### [Tasks to perform]
1. Copy word for word the stretch of the article on Neal Adams's Batman casting picks from "That’s not a" through "for a cowl.".
2. Extend the article on Neal Adams's Batman casting picks, picking up after its last sentence.

To celebrate what would have been Neal Adams’ 85th birthday on June 15, DC revealed a first look at a special oversized hardcover book, Batman by Neal Adams: The Absolute Edition Vol. 1. The collection, with a foreword by Frank Miller, contains the definitive collection of his Batman work from 1967 to 1970. He clearly understood the material, so why did everyone laugh when he suggested Ted Danson as Batman and Matt Smith as The Joker on the Fat Man of Batman podcast with Kevin Smith?
Adams redefined Batman’s visual identity in the late 1960s, gave the world Ra’s al Ghul and Man-Bat, and is widely credited with transforming the Caped Crusader from campy TV relic into the brooding Dark Knight we recognise today. But when asked about who he’d cast as Batman and The Joker by Kevin Smith, nobody took his answer seriously.
“Here’s a choice for Joker…say we’re looking for another Joker…Matt Smith,” Adams said. “He can overcome. He’s not going to seem like a challenge to the previous one. He’s got that look…fan favorite. And he’s got the shape. Everything’s there.”
And if that wasn’t shocking enough, Adams had ideas about Batman too: “Here’s a thought. This is wrong, but it’s still right. If Danson…what-his-name Danson…Ted Danson….if Ted Danson were a young man….what is he 6′ 3 and a half? He’s got all this hair, but when you take the hair down, he’s got this thick neck that goes down.”
That’s not a joke. Adams described a young Danson as the walking embodiment of his Batman: tall, broad-shouldered, athletic without being cartoonish, with a jawline built for a cowl.
But the internet just chuckled at the idea and moved on. The guy from Cheers as Batman? Doctor Who as The Joker? Very funny, Neal.

But, honestly, while it might sound absurd when you say it out loud, it’s now possible to see what he was thinking. Firstly, Smith has gone on to show his range with shows like House of the Dragon. His Daemon Targaryen (who returns this weekend when House of the Dragon Season 3 premieres on HBO on June 21) is essentially The Joker with a medieval dragon on the show, when you think about it. As he’s shown again and again, he’s capable of switching from warmth to violence in a single cut. You have to admit that after seeing the show, he’d be a perfect fit for the role in the DCU (certainly better than the DCEU’s Leto Joker). And at 43, he’s not too old to pull it off either.

[Records from a data source]
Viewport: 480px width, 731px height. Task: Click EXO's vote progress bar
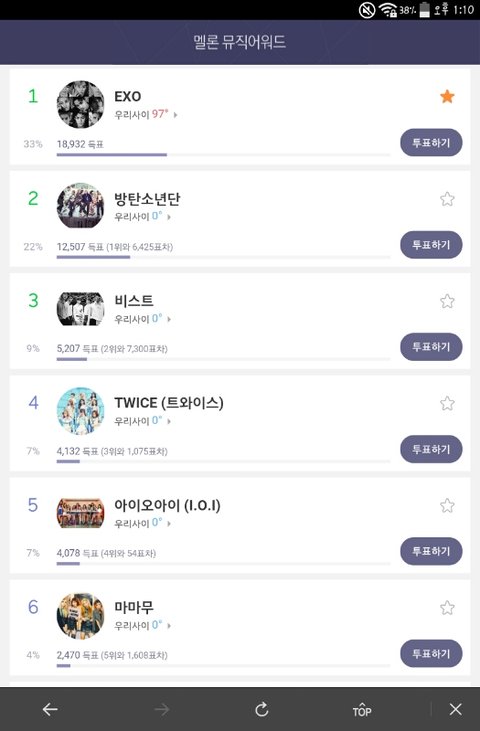(223, 155)
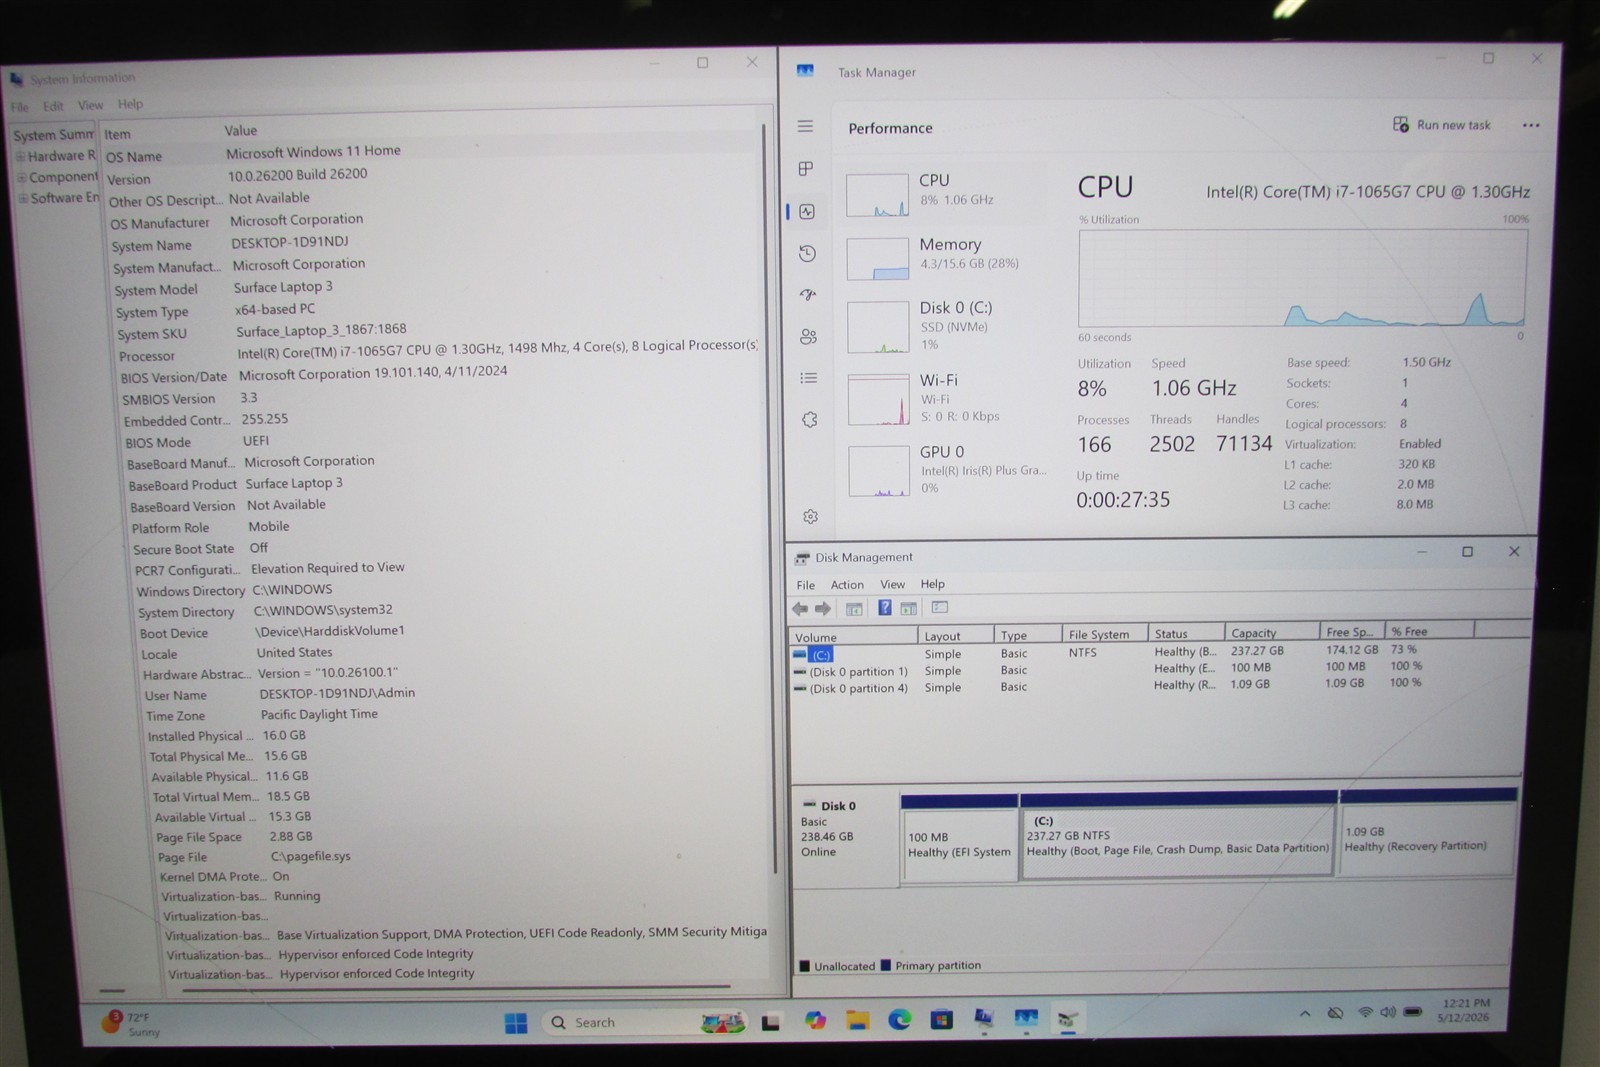Click Run new task button
The height and width of the screenshot is (1067, 1600).
click(x=1441, y=125)
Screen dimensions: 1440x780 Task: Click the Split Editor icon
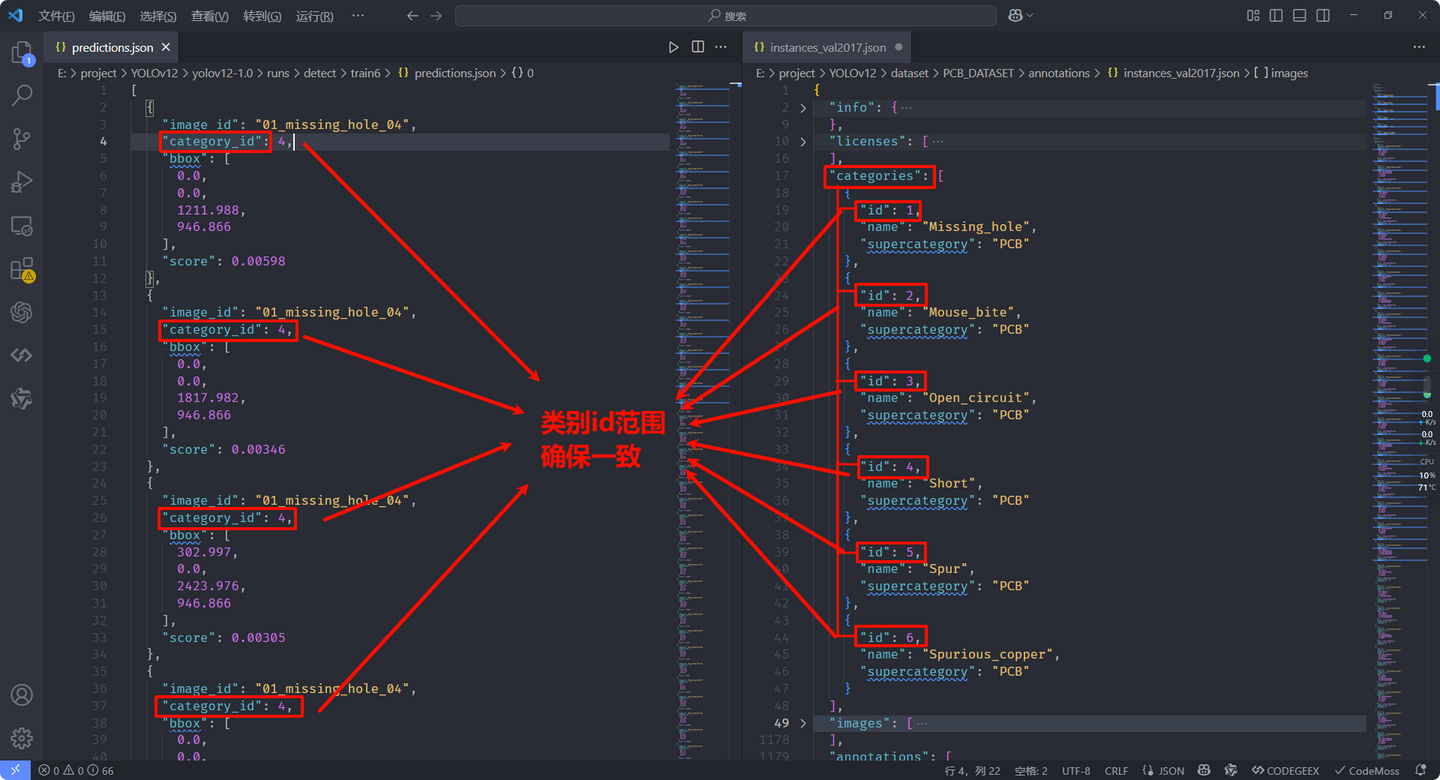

### [Activity answers]
1.
That’s not a joke. Adams described a young Danson as the walking embodiment of his Batman: tall, broad-shouldered, athletic without being cartoonish, with a jawline built for a cowl.

2.
The same, however, can not be said about Danson. But Adams wasn’t talking about the aged actor (who was 66 in 2014). He was saying that a younger Danson would have been ideal. And that he believed the actor had the DNA of his Batman: the jaw, the height, and the leanness.

So why did nobody take Neal Adams’ Batman casting seriously? Probably because the question was framed as fun podcast chatter rather than genuine creative vision, and because both names registered as comedy to an audience conditioned to think of Batman casting in terms of physical action heroes and method actors. Adams was thinking like an artist — about faces, silhouettes, and presence. The internet was thinking like a casting agency.
And if you needed any more convincing that Smith has Joker on the brain (which he has said in plenty of interviews before), he revealed on a recent episode of The Happy Sad Confused podcast that he actually improvised the most iconic Joker line in cinema history on the set of Morbius (Jack Nicholson’s “Have you ever danced with the devil in the pale moonlight?” from Tim Burton’s Batman), and they cut it. “I was like, come on. Let’s make that from Big Jack,” Smith said. “And they cut that f**ker out. Can you believe it?” The man is haunted by this franchise.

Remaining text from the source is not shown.